If this is hard to track because you pay for a lot of things in cash (and good for you if you do!) or just can’t keep your bills straight, then you can start tracking your expenditures for the current or next month instead.
Compare your income to your expenditures
See how you fare. If you are significantly in the green, then you’re doing fine! However, if your income and expenditures are equal, then you’re not saving any money, and if your expenditures are much higher than your income, then you have a problem. Of course, if you’re a student and currently don’t have an income, then this will naturally happen, but you can still think about how you can spend less money in the future.
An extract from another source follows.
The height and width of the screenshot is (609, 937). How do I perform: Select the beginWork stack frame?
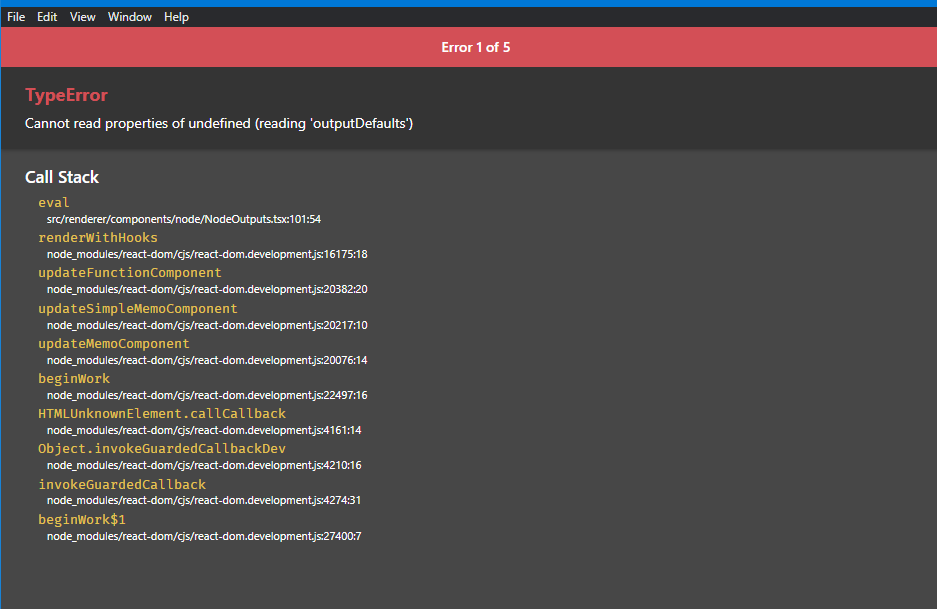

Evaluate your expenditures
See where your money is going! Start by categorizing your purchases. Make “Essentials” one category. The rest of the categories will be unique to your preferences. For example, one category might be “Eating Out”. Once you have done this, add up all the purchases in that category and create a category total.
Cut the fat
More than likely, you’ll notice at least one category other than “Essentials” that seems to be eating a large portion of your income. Take a look at that category. See what you can cut out. For example, if you are seeing nine or ten trips to Starbucks under “Eating Out”, try cutting this down to three or four. That could be a quick $25 right there. Continue to cut at the non-necessities until your income is higher than your expenditures.
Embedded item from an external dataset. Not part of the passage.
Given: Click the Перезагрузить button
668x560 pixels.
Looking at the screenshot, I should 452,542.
Boost your income if it’s necessary
You may see that your spending has so far outrun your earnings that you’ll have to do far more than just cut your expenses if you want to make ends meet. You may need to take on extra hours at work, ask for a raise, or look for a higher paying or part-time job to raise your income. If there are other members in your household, see if another income earner can do the same, or if you have teenager or older children, see if they can take on a part-time job.
Set saving goals
Create attainable goals within a reasonable time frame. Maybe your goal is to spend $200 a month. Maybe your goal is to save $120 a month for a trip to Paris at the end of the next year. The more specific and attainable your goal is, the more likely you will be to reach it. If your general goal is just to “spend less money,” that is too vague for you to really take initiative or to know if you’re getting close to reaching it.
Save for an emergency
If you really want to live within your means, then you can’t let one unexpected event, like a car accident or job loss, completely ruin your finances. You need to save some away for a rainy day, even if you’re only saving $100 a month. This money will add up, and you’ll feel much more safe and confident than if you’re spending your money down to the wire every month without having a penny to spare.
Even throwing your change in a “emergency jar” at the end of every day will help you mentally prepare to set some of your money aside for the unforeseeable.
For those who want to begin budgeting to gain control of their finances, now is a perfect time to start the process.
There are numerous apps available for budgeting. Ease-of-use ranges from simple to complex depending the amount of detail you want and features. I will be using the iSaveMoney budgeting and expense tracking app. This app is available in Google Play. There is a free app and an option to purchase the Pro version for a one-time, lifetime fee of under $5. It took less than an hour to gather my income, expenses from account registers (bank, credit card, etc.) and to set up the application.
Whatever app you decide to use, start with December 1, 2019. This offers two advantages:
Use the month of December 2019 as a practice month to learn the app so you are comfortable and ready to start 2020 in earnest.
It will help you stay on budget for the holidays … a period when many people are unable to limit their spending.
Lastly, discipline yourself to not finance the 2019 holidays with credit card debt. Pay cash for your purchases. It has been proven that you will spend less when using cash instead of a credit or debit card.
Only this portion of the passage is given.